(Beginning of AVAILABLE DATA)
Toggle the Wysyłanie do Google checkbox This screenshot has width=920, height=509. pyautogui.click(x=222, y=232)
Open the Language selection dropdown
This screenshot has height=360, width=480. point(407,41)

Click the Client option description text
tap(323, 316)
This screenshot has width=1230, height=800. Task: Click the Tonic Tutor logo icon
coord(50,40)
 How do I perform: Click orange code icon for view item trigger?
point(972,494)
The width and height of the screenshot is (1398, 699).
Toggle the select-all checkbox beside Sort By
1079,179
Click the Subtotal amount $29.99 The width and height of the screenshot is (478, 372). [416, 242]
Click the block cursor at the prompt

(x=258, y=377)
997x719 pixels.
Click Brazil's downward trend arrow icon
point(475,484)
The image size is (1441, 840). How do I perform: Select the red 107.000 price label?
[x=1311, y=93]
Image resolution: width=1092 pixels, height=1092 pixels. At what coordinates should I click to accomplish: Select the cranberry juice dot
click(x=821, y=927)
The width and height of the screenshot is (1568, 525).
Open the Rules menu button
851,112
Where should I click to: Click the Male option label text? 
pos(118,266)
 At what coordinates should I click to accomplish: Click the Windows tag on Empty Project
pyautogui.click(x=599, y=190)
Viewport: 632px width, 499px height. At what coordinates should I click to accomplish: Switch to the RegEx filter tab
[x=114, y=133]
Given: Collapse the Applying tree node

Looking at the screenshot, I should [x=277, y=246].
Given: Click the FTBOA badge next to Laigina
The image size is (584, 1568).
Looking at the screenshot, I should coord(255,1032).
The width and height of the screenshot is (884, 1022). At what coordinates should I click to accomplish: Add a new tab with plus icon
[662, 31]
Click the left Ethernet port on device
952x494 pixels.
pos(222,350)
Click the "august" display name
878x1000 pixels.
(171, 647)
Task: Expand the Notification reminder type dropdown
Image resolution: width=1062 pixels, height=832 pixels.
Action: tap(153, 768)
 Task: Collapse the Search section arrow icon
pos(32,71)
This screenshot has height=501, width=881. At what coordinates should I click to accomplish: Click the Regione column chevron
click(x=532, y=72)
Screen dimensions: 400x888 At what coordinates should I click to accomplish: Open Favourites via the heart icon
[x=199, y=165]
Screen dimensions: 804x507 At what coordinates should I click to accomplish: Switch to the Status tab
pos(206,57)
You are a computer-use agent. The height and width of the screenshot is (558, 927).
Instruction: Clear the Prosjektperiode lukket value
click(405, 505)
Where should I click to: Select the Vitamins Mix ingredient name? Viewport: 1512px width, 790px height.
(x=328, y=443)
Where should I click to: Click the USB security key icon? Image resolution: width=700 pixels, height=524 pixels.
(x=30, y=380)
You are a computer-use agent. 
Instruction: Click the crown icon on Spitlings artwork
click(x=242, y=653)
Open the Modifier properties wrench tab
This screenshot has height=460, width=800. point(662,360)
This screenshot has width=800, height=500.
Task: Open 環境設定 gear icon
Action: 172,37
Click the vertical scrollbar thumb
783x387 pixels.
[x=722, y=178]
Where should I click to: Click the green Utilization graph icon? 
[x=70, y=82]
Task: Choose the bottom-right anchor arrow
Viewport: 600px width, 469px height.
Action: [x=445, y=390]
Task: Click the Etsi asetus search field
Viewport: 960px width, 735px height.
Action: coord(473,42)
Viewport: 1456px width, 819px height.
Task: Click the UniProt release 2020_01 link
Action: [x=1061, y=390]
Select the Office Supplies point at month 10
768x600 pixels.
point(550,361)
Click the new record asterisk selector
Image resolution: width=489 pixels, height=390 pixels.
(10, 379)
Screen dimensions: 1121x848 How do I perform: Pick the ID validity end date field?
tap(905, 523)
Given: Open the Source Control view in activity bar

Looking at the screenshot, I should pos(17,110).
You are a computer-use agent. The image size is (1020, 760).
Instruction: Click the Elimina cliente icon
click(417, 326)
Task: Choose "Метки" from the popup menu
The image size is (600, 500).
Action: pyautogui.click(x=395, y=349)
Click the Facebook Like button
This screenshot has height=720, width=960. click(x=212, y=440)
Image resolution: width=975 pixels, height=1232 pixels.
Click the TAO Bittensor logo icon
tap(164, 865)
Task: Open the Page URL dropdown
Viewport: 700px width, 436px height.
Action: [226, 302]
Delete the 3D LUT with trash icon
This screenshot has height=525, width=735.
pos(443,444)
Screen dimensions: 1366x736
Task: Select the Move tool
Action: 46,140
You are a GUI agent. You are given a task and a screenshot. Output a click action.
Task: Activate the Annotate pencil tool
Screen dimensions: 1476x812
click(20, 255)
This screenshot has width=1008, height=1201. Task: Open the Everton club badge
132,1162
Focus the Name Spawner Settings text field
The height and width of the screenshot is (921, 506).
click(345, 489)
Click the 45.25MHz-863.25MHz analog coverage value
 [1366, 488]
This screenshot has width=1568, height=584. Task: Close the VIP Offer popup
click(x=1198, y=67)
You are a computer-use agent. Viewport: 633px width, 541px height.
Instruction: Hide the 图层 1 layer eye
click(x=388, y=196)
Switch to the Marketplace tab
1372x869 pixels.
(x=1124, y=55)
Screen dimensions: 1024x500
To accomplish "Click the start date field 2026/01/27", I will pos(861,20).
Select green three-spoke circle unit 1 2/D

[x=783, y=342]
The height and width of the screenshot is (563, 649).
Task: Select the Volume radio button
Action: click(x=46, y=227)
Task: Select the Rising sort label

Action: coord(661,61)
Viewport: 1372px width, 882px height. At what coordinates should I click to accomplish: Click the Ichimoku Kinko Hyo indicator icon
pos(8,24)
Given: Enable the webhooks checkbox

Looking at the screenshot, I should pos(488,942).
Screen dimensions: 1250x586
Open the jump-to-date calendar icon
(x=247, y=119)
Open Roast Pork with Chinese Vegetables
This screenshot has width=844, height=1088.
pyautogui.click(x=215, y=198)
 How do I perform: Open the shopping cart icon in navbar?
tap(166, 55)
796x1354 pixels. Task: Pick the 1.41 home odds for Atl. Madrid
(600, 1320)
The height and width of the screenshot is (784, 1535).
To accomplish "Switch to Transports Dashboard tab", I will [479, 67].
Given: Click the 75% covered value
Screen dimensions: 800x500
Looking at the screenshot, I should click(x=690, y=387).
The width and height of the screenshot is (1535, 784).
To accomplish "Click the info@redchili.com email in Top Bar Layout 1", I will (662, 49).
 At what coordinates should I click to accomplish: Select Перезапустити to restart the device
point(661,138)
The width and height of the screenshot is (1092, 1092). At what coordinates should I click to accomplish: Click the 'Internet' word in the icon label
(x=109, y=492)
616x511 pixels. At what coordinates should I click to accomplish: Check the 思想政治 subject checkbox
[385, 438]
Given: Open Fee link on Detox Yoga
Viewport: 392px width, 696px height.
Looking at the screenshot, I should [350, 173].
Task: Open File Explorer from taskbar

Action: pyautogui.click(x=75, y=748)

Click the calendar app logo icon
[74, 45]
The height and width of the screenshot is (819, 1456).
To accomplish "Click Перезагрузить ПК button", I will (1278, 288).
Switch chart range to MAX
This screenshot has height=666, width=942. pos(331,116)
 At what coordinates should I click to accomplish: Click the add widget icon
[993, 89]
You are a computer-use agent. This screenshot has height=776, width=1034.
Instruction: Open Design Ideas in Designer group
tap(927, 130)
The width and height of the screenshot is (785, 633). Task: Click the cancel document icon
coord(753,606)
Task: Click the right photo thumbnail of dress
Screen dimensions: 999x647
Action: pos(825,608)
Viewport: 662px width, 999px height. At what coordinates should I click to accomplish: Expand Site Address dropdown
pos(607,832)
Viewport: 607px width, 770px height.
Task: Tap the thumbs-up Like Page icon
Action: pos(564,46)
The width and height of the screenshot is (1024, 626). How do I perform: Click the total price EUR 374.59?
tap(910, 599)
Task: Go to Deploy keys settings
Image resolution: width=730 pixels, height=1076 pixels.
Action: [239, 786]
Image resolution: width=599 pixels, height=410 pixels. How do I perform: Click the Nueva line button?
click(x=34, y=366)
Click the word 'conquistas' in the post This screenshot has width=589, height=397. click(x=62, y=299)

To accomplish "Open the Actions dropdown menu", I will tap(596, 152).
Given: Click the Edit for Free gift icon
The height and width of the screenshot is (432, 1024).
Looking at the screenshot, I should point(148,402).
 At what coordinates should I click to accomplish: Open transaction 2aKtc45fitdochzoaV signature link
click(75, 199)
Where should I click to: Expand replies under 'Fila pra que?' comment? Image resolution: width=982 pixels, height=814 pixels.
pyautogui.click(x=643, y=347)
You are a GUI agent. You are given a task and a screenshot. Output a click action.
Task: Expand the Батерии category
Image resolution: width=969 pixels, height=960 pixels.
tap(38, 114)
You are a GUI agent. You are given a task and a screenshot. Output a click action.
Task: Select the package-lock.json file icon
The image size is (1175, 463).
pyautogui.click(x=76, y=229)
(End of AVAILABLE DATA)
Show all lines in the entries above where the string "agent" appears.

## ANSWER SECTION
You are a computer-use agent. The height and width of the screenshot is (558, 927).
You are a computer-use agent. 
You are a computer-use agent. The image size is (1020, 760).
You are a GUI agent. You are given a task and a screenshot. Output a click action.
You are a computer-use agent. Viewport: 633px width, 541px height.
You are a computer-use agent. This screenshot has height=776, width=1034.
You are a GUI agent. You are given a task and a screenshot. Output a click action.
You are a GUI agent. You are given a task and a screenshot. Output a click action.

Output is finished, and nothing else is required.